Ryan Reynolds is one of the most interesting and elusive stars of contemporary Hollywood cinema. Browsing his filmography, you realize that the actor has carefully constructed a cross-disciplinary figure, consistent with his image as a comic, but also a flexible actor, ready to take up diverse challenges. Thanks to the global success of Deadpool (2016), Reynolds has established himself as a self-mocking and paradoxically meta-textual film star, a sort of mutant in the American star system.
It is not a coincidence that Shawn Levy (director of Night at the Museum, 2006) thought precisely of Reynolds for the lead of Free Guy.

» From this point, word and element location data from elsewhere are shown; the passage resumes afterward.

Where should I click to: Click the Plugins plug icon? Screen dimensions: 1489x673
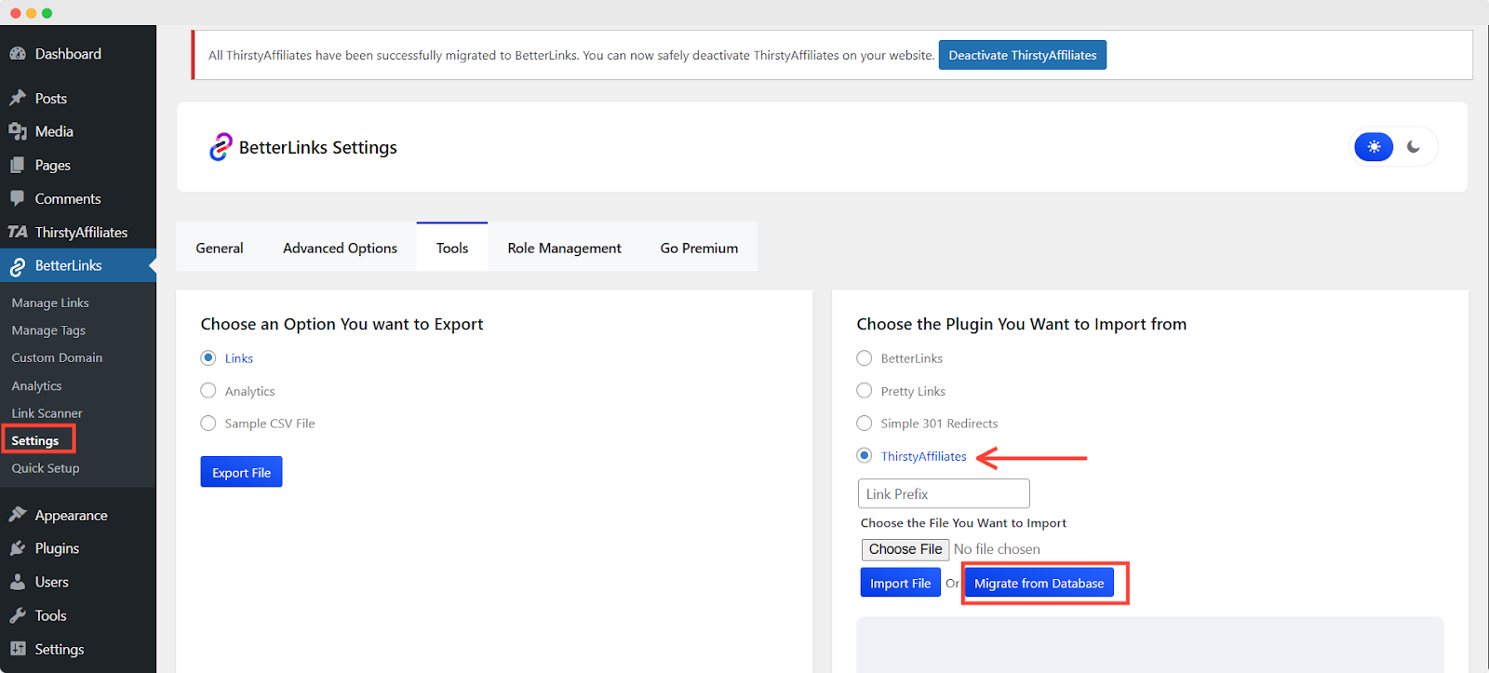18,548
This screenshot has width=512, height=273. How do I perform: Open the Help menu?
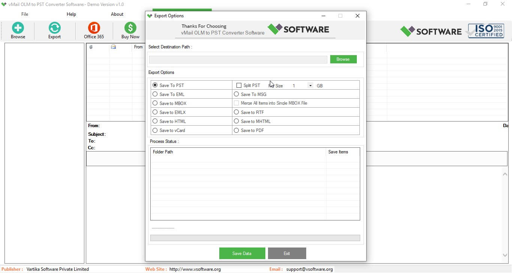(71, 14)
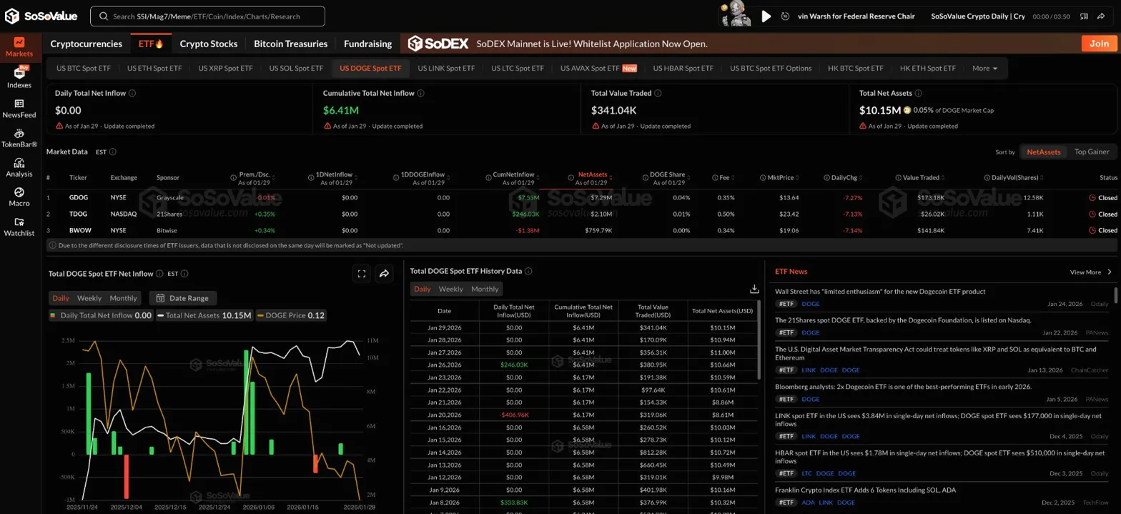
Task: Open the Date Range picker
Action: [183, 298]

The film’s narrative premise is one of those things that drive both nerds and semiologists mad (something like that anyway). Guy (aka Reynolds, of course) is an NPC programmed to lead his boring life as a bank teller. Two hackers decide to use him to install a program that allows him to realize that his life is not really his. All that happens around him was created elsewhere. The change in perspective could not be more overwhelming. All that seemed ‘normal’ until yesterday becomes the sign of some external, invisible mastermind.

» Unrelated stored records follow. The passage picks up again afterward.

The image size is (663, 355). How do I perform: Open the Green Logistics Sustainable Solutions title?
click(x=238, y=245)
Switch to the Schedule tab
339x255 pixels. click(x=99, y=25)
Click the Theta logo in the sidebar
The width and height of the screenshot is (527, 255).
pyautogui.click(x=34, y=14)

Guy decides he will become the hero of his own story. Now he has to prevent the hackers from turning off his character but also to save the game in order to give life to…a completely new game. Even from this brief outline, we see how the film can be experienced both for the pleasure of taking part in a paradoxical action movie and as an educated reflection on the forms of artificial and temporary lives with which we cope every day by tapping on our digital and electronic extensions. Marshall McLuhan is likely to approve.